> _Exercise requirements_: Repeat the records below exactly as they appear, leaving out any pictures.

> _Records_:

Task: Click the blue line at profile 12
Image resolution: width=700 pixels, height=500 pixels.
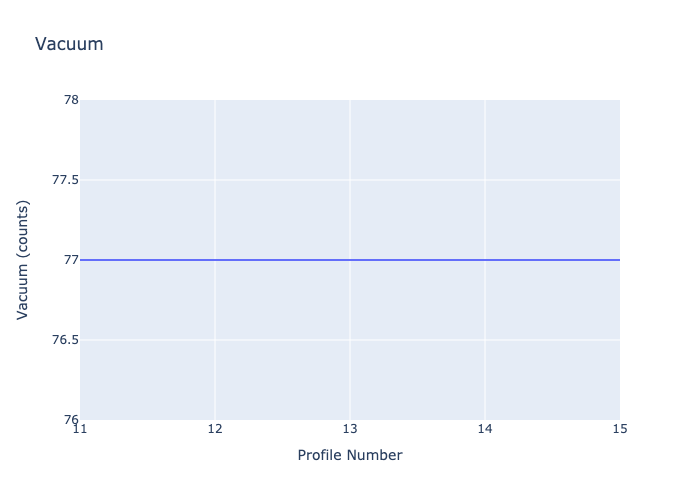Action: tap(215, 260)
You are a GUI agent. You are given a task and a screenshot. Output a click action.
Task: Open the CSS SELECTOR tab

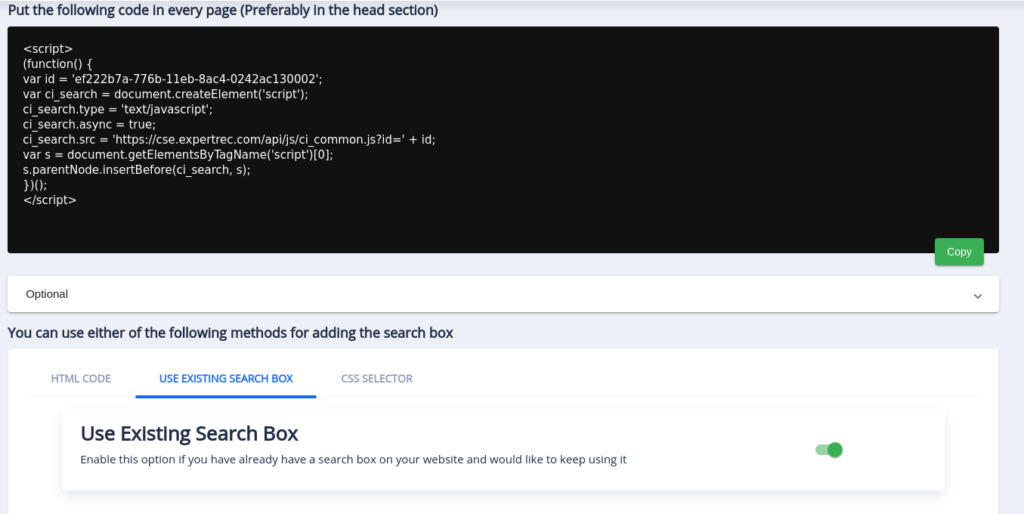377,379
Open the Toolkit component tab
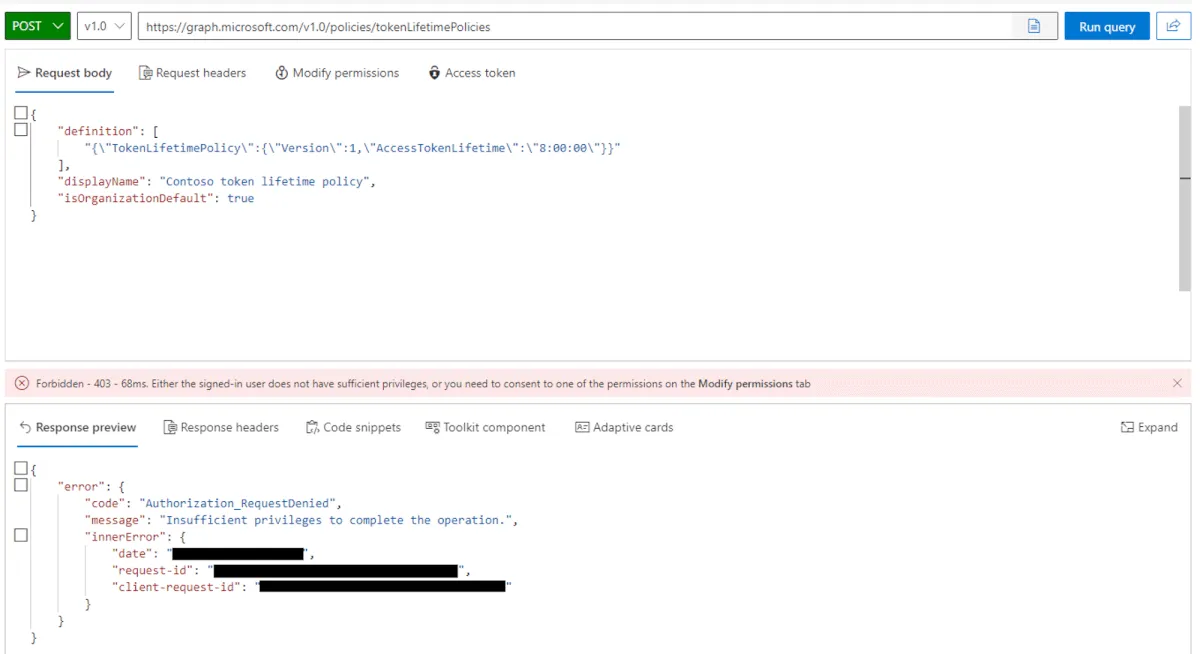This screenshot has width=1200, height=654. coord(485,427)
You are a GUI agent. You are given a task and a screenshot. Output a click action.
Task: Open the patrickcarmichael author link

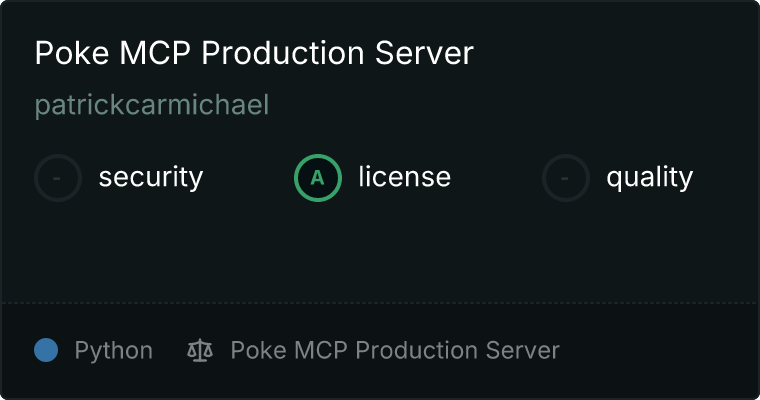pyautogui.click(x=152, y=105)
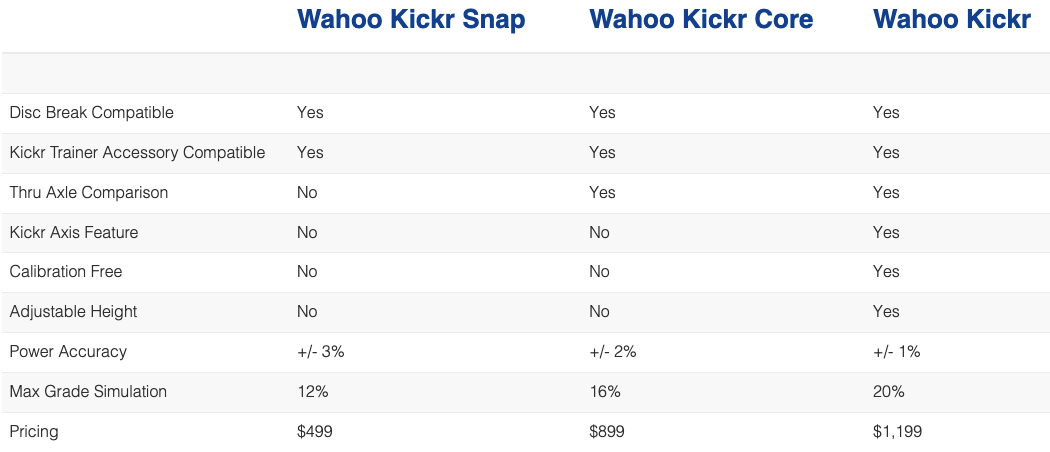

> _Answer space_:
Task: Click the blue line at profile 12
Image resolution: width=700 pixels, height=500 pixels.
Action: tap(215, 260)
You are a GUI agent. You are given a task and a screenshot. Output a click action.
Task: Open the CSS SELECTOR tab

377,379
Open the Toolkit component tab
This screenshot has width=1200, height=654. coord(485,427)
You are a GUI agent. You are given a task and a screenshot. Output a click action.
Task: Open the patrickcarmichael author link

pyautogui.click(x=152, y=105)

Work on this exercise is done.